Now, June 9 was really “not our day.” The eGift cards that Flightpath offers as a thank you for participating in our study are directly tied to “completed kits” (4 samples in a box) as entered by our lab partner.
As it turned out, there were some glitches in the system which have now been ironed out. If you are a participant in the study and have received a kit by mail, please make sure that you complete all of the following steps which are required before you are eligible for the eGift card:
- Schedule your blood draw appointment (ExamOne will contact you to find a date and time that works for you both)
- Complete your gut microbiome collection tube (prior to your blood collection visit)*
- Complete your at-home blood collection appointment (2 tubes, 1 dried blood spot card)
- Confirm that your ExamOne collector seals the kit and is headed to FedEx!
*Data from this sample will only be accurate if the participant has not taken antibiotics for 14 days prior to sample collection. Study subjects should consult with their physician prior to stopping any prescribed medical treatment. For your convenience, if a study participant requires more time to collect this sample, we have provided a second, back-up shipping label in the gut microbiome box that can be used to send this component separately.

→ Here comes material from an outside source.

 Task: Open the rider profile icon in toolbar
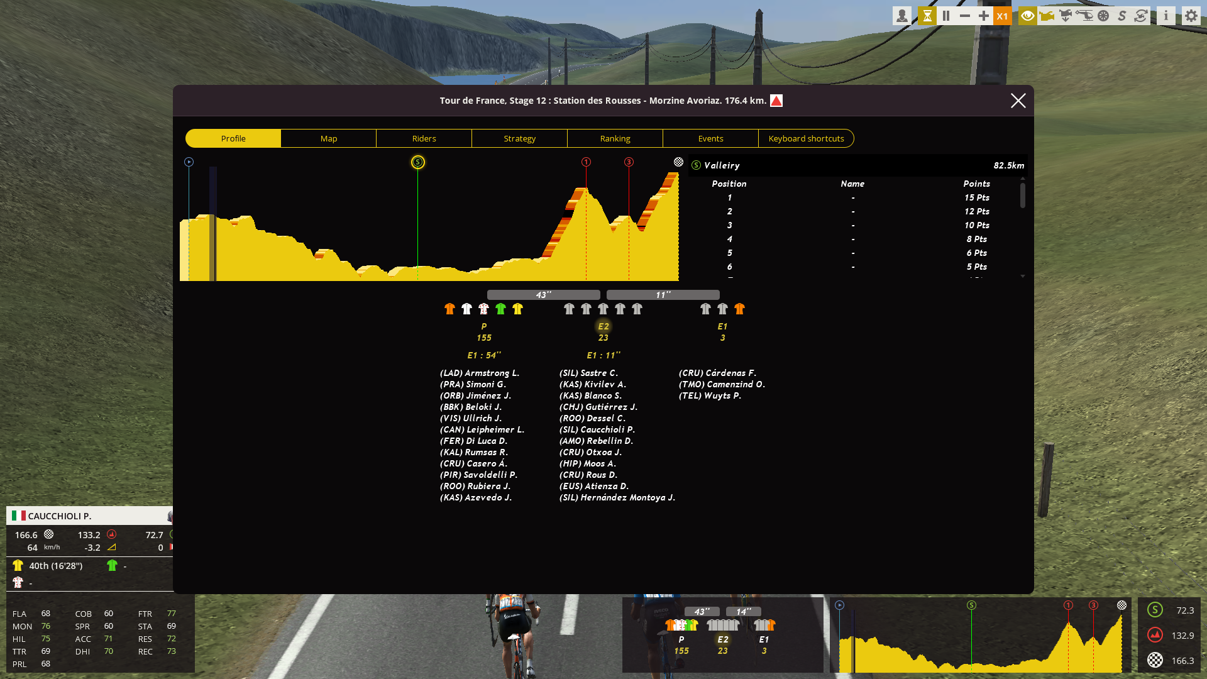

NOTE: If you could not complete all components of your kit, please let us know and we will try to help you with the missing piece(s). Our Flightpath Lyme Study contact information is listed here: voicemail (510) 859-8668 and email inquiries can be sent to: FlightpathLymeStudy@gmail.com. Please allow us up to 48 hours to respond to each inquiry.
We’ve also heard feedback from a few people that the person who collects the blood “doesn’t know anything about the study.” This is to be expected. We make use of mobile phlebotomists (health workers who draw blood) throughout the United States who provide this service for many companies and many studies.
Hence, they are not part of our internal team and are not able to answer questions about the study. They are front-line workers scheduling visits by phone and visiting study subjects at homes all over their local territories. They deserve our kindness. It’s a difficult job. However, if you’ve struggled with these interactions, we sincerely apologize. We are committed to getting it right for you and improving our processes on our journey to understanding Lyme disease.
The path forward
As we come up for air from an aggressive launch, we’re starting to hit our stride and it doesn’t end with sample collection. We will begin to work with our scientific research team to look at the raw data from hundreds of patient samples. This will hopefully tell us more about the importance of specific gut bacteria, the significance of molecules in blood and the relationships between healthy and Lyme-positive immune systems.
This time-intensive work should take about a year. At the conclusion of the study, we hope to publish our findings and to use the data to develop new diagnostic tests for chronic Lyme disease, to evaluate new therapeutic treatment options and to guide medical therapy selection in the future.
Now the hard part begins for Flightpath and our partners. According to our lab partner, we had 200 fully completed kits as of early June. That means we have roughly 400 more kits to collect from the patients with chronic Lyme disease. In short, we need study participants to stay the course and continue to complete their kits. Once all the samples are collected and complete, we will focus on turning raw biological data into aggregated but specific scientific insights.
We’re incredibly excited by this opportunity to work with this community and we’re working daily (and nightly) to make it happen. With your continued support, patience and encouragement – we will change the course of Lyme disease
Matt Tindall is Co-founder, President and CEO of Flightpath Biosciences, Inc.